Shaman_hep is different from most addons in that it does not run in game. It is a free-standing program (Perl script, technically) that analyzes your combat log, to see what statistics matter to you. After a night’s raiding, you pull the WoWCombatLog.txt file from your game’s Logs directory and feed it to Shaman_hep. In just a few moments it will spit out a comprehensive analysis of what you did, uptimes on all your procs, how much oomph you’re getting from your talents, trinkets and glyphs, and what you should be looking for in gear.
It’s a lot of data. But it’s remarkably easy to read, concise where it needs to be, verbose where it helps, simple to configure, and authoritative in its results.
You may recall that I had some experience with Shaman_hep back in May. At the time I was suspicious about the variability of its results, especially when compared with other Ulduar-healing Shamans. I now understand that I simply took a different road through that raid instance than most of my brethren. My current results are much more in line with expectations.

So let’s set it up.
- You need to make a config file to tell the program who you are. Make a copy of shaman_hep.cfg, and open it in your favorite text editor.
- From the top of the file to the bottom read through the comments (lines beginning with #) and fill in the information requested. Any values it needs from your character sheet should be unbuffed. When you come to the CALC_MP5 field, you’ll have to make a decision. When set to 1, the program will calculate an ideal SP/MP5 ratio for your healing. Alternatively, you can set it to 0 and specify your own ratio. I recommend trying some of both to see what kinds of results you get. High volatility in this ratio resulting from different bosses can lead to unsettlingly wild gear ranking changes from run to run.
- In game, during a raid, capture your combat log. There’s a command you can type to enable logging, but I recommend getting the addon Loggerhead to automate the procedure.
- What? Your operating system didn’t come with Perl installed? I guess you’ll have to pick up some aftermarket solution. (Hahahahaha!)
- On the command line, invoke the program, feeding it both the config file and combat log. There’s an example.bat showing you what the command line looks like. Use your local file names and fire away. The right angle bracket (>) redirects program output to a named file. I suggest giving that file a more meaningful name than “report”. Pick something like “HTOC25.txt” that you’ll be able to identify later.
- Open up the report file to reap the benefits.

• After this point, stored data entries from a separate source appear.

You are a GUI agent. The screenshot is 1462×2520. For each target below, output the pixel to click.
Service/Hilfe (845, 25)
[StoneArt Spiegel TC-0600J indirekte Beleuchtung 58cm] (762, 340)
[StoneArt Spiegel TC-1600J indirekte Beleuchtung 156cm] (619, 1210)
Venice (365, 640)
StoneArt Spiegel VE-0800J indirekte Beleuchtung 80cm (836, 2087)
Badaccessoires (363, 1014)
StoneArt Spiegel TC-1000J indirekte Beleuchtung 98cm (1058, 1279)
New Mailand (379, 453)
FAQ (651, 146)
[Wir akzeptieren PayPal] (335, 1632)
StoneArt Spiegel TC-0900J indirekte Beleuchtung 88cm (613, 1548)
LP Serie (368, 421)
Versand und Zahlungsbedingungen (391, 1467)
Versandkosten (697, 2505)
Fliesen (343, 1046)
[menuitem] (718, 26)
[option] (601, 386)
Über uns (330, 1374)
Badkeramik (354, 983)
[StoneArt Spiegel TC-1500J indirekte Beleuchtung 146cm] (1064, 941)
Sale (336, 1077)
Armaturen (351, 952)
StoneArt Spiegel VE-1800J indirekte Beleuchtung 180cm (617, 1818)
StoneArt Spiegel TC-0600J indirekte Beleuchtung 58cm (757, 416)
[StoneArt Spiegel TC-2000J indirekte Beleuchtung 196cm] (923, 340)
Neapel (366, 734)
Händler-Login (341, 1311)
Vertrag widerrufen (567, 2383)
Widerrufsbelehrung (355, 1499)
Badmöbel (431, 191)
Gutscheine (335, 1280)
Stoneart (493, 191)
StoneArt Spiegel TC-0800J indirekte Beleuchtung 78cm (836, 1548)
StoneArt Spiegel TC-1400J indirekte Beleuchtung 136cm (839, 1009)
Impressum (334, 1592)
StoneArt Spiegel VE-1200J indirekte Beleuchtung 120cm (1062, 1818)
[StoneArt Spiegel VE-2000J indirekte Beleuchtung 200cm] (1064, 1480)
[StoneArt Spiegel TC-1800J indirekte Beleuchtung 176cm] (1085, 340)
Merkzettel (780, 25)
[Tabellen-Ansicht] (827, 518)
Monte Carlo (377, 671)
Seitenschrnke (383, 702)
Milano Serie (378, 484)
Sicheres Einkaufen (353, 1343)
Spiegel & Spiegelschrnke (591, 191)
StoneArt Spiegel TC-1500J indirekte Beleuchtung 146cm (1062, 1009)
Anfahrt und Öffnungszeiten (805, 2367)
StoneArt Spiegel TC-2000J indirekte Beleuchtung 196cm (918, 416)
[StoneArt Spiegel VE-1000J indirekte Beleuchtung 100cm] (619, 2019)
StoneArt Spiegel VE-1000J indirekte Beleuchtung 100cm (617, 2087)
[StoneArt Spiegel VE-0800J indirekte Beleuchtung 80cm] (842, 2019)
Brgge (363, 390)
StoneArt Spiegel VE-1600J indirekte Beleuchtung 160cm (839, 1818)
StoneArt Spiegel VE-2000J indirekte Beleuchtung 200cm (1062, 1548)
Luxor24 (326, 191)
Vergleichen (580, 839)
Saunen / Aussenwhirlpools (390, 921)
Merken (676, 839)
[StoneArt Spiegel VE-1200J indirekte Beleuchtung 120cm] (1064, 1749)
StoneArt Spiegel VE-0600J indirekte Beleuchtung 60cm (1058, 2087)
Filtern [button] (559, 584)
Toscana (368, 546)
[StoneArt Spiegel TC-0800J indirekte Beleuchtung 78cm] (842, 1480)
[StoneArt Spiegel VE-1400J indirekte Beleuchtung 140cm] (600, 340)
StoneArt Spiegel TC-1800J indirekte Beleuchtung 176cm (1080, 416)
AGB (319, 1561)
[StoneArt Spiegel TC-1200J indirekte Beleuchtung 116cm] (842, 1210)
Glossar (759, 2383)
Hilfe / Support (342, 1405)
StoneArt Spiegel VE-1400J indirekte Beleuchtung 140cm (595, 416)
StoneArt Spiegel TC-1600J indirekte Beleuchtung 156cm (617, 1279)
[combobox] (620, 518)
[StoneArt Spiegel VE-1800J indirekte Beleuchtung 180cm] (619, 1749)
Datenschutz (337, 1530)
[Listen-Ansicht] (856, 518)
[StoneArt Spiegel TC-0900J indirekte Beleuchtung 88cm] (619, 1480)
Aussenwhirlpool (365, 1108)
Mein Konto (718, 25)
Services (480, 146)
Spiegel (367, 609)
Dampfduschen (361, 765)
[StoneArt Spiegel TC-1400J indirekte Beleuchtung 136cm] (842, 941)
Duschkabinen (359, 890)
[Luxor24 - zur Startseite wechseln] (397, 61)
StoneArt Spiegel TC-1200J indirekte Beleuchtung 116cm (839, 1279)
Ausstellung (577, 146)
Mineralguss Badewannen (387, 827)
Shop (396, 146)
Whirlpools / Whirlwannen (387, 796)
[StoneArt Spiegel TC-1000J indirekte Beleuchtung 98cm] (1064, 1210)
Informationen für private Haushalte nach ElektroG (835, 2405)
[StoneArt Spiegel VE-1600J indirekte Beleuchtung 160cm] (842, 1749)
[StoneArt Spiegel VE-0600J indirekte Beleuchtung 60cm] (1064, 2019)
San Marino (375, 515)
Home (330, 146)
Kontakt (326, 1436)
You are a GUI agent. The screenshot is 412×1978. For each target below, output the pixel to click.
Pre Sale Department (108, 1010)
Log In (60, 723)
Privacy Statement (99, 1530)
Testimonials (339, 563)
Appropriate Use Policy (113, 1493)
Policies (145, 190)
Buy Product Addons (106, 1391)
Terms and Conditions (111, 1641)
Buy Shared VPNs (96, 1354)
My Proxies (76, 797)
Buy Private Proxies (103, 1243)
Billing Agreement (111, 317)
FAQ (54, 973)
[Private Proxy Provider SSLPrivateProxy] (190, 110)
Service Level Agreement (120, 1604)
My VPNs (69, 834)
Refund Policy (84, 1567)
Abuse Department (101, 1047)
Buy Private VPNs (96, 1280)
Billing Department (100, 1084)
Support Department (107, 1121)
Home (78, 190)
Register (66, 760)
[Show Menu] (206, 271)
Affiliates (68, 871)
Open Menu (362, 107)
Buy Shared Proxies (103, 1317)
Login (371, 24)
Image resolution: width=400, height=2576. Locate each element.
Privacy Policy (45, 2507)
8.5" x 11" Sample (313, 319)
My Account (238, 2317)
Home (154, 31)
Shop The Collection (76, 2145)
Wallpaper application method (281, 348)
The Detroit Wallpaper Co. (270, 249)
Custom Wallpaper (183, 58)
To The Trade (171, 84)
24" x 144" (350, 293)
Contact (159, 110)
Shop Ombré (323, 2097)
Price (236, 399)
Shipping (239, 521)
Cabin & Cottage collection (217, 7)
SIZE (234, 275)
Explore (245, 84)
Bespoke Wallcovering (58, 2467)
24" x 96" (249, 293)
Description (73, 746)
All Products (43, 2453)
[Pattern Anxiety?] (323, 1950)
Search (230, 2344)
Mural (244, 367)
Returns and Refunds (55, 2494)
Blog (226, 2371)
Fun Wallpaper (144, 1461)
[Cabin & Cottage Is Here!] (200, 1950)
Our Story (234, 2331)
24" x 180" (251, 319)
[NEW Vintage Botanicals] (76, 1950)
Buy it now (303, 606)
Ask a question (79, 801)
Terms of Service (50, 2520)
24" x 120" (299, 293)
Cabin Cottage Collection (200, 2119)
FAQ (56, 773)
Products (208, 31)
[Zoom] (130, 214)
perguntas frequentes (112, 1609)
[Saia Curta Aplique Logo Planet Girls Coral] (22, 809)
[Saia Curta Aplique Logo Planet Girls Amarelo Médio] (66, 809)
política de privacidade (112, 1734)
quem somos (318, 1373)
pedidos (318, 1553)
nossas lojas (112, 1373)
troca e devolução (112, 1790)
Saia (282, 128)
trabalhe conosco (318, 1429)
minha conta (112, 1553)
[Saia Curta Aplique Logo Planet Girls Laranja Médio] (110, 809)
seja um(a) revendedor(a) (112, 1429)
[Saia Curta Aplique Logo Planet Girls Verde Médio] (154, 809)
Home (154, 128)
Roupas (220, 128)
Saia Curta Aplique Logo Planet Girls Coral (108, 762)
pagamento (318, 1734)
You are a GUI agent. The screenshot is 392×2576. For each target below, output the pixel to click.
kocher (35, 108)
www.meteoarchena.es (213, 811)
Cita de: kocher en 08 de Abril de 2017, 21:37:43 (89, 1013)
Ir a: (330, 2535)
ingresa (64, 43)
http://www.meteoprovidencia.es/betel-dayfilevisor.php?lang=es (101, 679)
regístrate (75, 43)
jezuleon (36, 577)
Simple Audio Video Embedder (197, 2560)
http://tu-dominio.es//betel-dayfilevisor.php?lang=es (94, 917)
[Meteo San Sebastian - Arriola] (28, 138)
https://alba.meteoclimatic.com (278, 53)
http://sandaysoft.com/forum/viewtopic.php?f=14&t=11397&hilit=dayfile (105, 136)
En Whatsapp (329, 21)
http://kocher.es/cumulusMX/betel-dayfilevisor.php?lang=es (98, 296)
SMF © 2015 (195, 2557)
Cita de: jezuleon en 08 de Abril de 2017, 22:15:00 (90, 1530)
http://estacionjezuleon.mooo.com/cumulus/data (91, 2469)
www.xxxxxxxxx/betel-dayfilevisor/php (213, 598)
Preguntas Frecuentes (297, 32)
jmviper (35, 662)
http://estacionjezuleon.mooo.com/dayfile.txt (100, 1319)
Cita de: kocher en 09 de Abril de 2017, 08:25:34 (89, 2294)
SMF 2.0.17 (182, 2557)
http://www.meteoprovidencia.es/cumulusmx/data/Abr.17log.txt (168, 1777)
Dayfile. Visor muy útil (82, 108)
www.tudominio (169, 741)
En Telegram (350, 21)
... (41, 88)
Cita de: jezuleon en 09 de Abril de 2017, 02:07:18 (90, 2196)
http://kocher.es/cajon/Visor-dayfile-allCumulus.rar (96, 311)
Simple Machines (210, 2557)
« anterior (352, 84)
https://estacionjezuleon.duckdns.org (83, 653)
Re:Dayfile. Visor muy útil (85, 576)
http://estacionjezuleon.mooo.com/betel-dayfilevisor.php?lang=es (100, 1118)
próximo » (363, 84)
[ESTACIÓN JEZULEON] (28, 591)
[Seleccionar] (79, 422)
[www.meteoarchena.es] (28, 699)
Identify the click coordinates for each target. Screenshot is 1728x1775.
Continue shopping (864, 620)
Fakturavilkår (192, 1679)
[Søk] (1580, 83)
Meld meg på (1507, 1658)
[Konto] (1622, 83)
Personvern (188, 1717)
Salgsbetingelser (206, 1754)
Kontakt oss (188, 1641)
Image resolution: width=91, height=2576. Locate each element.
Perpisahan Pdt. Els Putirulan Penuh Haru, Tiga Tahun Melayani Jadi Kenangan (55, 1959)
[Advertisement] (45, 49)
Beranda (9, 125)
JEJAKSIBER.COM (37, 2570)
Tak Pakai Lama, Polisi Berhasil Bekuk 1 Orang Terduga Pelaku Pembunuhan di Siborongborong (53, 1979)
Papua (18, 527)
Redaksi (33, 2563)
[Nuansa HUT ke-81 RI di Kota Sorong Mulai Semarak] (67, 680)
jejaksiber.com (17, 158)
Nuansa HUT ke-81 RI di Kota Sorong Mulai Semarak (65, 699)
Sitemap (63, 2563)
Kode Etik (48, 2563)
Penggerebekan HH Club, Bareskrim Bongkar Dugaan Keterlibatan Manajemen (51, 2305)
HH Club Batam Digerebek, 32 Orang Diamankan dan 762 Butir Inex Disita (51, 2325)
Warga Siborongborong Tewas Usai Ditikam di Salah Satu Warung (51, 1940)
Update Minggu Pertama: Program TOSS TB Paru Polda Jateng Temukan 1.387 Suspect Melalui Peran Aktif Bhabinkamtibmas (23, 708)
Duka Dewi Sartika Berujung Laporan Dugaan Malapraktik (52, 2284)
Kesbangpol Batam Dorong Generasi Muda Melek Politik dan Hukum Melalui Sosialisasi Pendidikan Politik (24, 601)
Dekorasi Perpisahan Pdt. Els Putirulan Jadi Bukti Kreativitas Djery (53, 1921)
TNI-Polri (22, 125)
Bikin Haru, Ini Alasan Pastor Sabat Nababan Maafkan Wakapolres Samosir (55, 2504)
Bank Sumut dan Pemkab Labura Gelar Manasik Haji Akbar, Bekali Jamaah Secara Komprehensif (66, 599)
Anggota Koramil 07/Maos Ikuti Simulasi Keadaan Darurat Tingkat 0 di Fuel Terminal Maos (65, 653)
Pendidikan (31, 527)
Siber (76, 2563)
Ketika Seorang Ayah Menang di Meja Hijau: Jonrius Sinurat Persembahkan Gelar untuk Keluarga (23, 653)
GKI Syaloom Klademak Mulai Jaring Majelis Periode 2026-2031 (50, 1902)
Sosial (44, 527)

The report will be broken down into 3 major sections. The first is simply a recitation of every heal it sees from you in the log. This is noise data and you can delete it. The second section, possibly many thousands of lines later, provides analysis of the log. This can get pretty beefy with useful data, so take some time to explore and familiarize yourself with what it says. For instance, when it tells me that Replenishment had a 31.85% uptime in my hardest fight, that’s a vital deviation from the assumed 100% uptime in the various theorycraft formulas.
The third—and smallest—section gives the Gear Ranking Report. Here is where everything comes together. After it has figured out how much mana you went in with plus how much you regenerated and comparing that with how much you used, on each fight, it can asses how important it is for you to gather more regen gear. Remaining budgeting can be spent on throughput. These budgets are cooked down into 3 gear weighting formulas: Max HPS, Mana Regen, and a balanced build that is a blend of the two.

Simple as pie. A word of caution, however. The results you get are representative only of the healing you feed it. Don’t rebuild your gear based on report from pugging Naxx 10 and expect it to serve you well the next night for hard mode Freya. Rebuild only when you’ve got a report for the hardest healing you’ll be doing. Where there is pain, this way will point to growth.